Motivation
Transform has become the go-to model in natural language processing ever since its initial appearance in 2017. However, there aren't many works that study its capability in computer vision yet. The goal of this work is to make use of the Transformer model in computer vision.
Concept
Transformer Block
We won't go into depth on the main architecture of the Transformer.
Briefly in machine translation, given a sequence of words, we get the vector representation (embedding) for each word and pass them to Transformer.
Additional positional embedding is also added on top of the word embedding so that the model is aware of where that word is.
Transformer takes in a sequence of vectors and computes each timestep (word) independently from the previous timestep, unlike recurrent neural networks (RNN). This allows the model to be trainable in parallel across multiple machines.
To be aware of the surrounding words, Transformer uses a self-attention mechanism. It may associate a word at timestep $t$ with $n$ words before and after it.
Vision Transformer
For computer vision, it's a little different since we are not working with a sequence of words. The only thing we need to change is its input.
Hence, we split an image into $N$ patches of size $m \times m$. Then, we rearrange those $N$ patches into an array (similar to an array of words).
Reshape each patch and apply a linear transformation layer to get its corresponding embedding. Note that this layer will be shared across all timesteps.
Add position embedding and feed them into Transformer.
Vision Transformer Architecture
Strengths and Limitations
Pretrained on a large dataset (at least 100M samples) yields better performance compared to ResNet architecture (non-Transformer SOTA in computer vision).
Experimenting with a dataset of size 10M and 30M shows that the performance is somewhat limited.
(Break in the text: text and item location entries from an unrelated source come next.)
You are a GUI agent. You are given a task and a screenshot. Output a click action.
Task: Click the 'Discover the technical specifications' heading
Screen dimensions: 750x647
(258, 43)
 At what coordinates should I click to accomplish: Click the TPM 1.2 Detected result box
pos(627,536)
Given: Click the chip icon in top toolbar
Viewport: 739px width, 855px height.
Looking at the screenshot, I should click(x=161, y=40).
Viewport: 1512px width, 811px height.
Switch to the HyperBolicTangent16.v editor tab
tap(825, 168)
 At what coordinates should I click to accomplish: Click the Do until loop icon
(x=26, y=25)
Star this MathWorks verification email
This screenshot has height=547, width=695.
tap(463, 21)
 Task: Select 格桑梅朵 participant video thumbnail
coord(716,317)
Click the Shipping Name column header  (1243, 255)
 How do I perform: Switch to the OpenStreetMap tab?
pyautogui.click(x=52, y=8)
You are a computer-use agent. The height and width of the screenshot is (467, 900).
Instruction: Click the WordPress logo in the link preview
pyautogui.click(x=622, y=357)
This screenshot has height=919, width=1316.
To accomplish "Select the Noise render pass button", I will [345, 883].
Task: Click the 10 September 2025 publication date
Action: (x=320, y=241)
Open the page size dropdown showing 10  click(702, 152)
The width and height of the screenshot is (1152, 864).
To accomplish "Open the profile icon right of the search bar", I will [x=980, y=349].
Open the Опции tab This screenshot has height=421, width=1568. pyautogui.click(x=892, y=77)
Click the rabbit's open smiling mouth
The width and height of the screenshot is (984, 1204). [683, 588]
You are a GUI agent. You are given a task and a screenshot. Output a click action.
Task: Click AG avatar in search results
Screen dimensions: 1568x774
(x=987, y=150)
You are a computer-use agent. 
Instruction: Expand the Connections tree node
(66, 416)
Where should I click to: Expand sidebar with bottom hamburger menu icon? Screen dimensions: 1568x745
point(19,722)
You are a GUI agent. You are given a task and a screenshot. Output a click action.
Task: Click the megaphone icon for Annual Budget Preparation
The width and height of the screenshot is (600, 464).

Such limitation is not only for vision but also in the NLP domain as well.
Left Figure: Transfer to ImageNet. Right Figure: Few-shots on ImageNet. Both suggest that a big dataset leads to performance improvement on Vision Transformer (ViT)
Conclusion
Now we can input an image into a Transformer by modifying the input to the model.
Pretraining on big data of more than 100M shows the potential of Transformer.
With lower data, ResNet is more promising in terms of accuracy.